▸ Task brief:
Look below for the line with "Remove Chevron Corporation from comparison", then repeat it and all lines after it, exactly, minus any pictures.

== Data under study ==

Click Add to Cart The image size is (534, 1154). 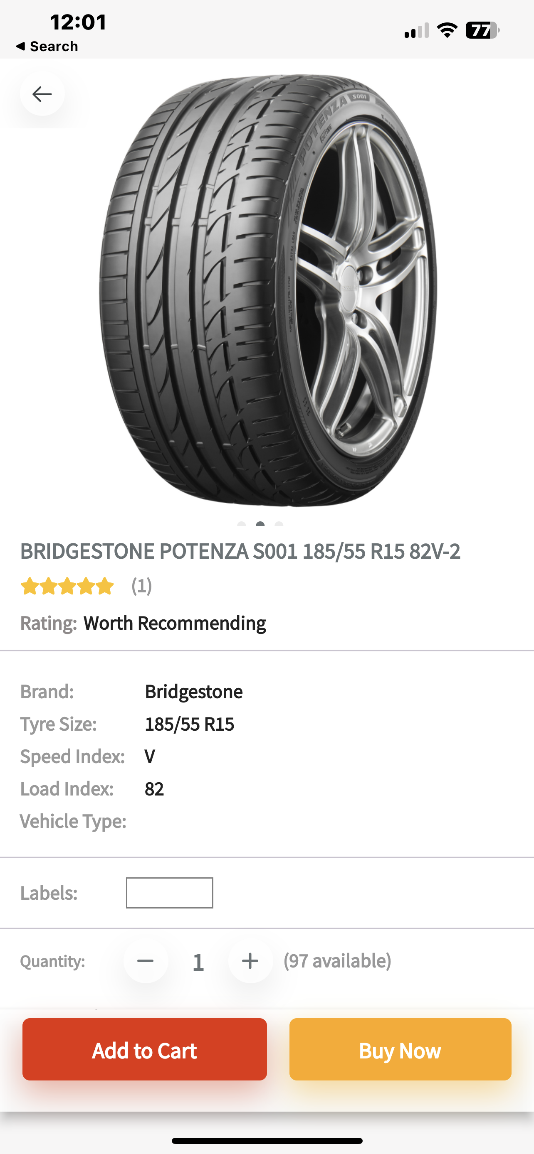[144, 1049]
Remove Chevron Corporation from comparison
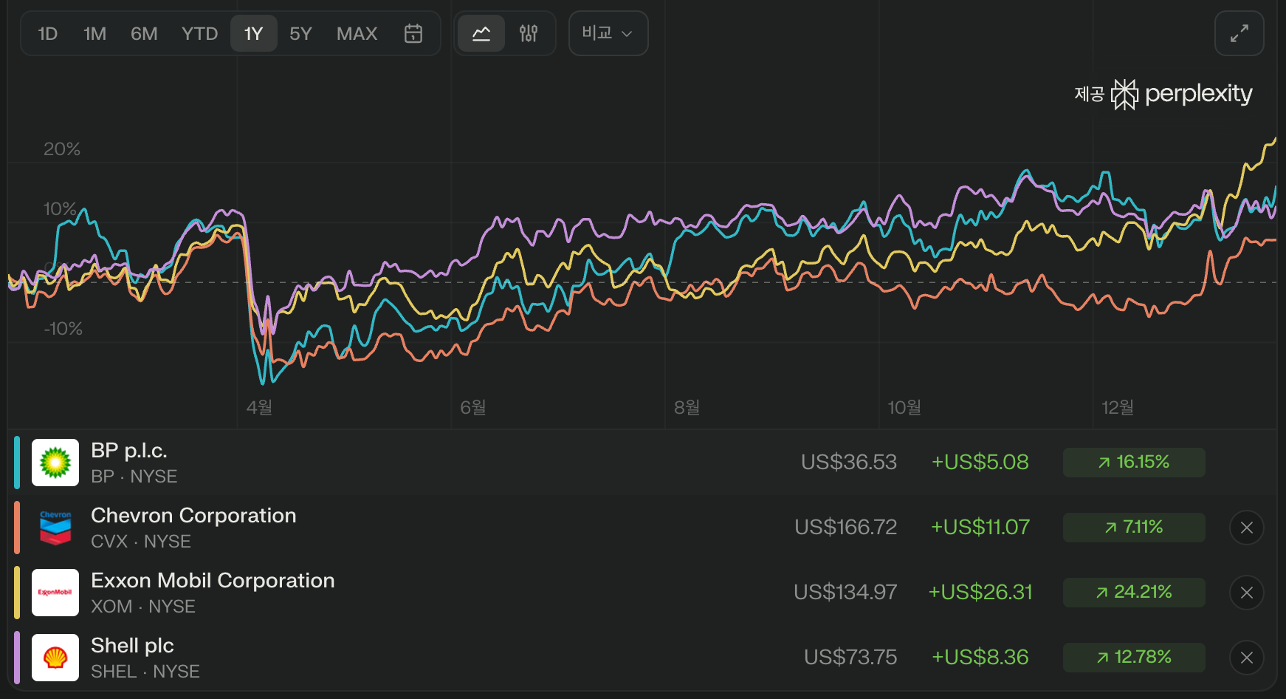The height and width of the screenshot is (699, 1286). click(1246, 528)

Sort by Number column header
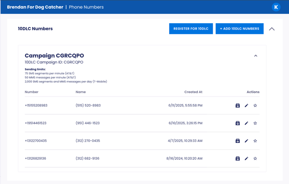31,92
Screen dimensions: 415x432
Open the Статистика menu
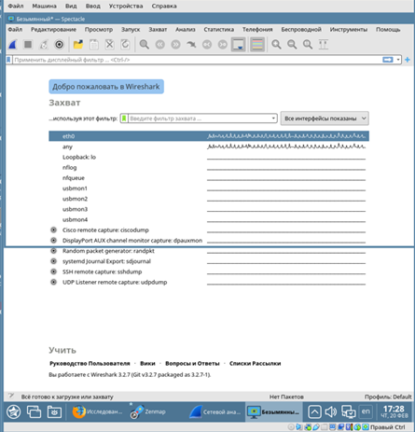218,30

===

▸ Answer for the task:
Remove Chevron Corporation from comparison
The height and width of the screenshot is (699, 1286). click(1246, 528)

Sort by Number column header
31,92
Screen dimensions: 415x432
Open the Статистика menu
218,30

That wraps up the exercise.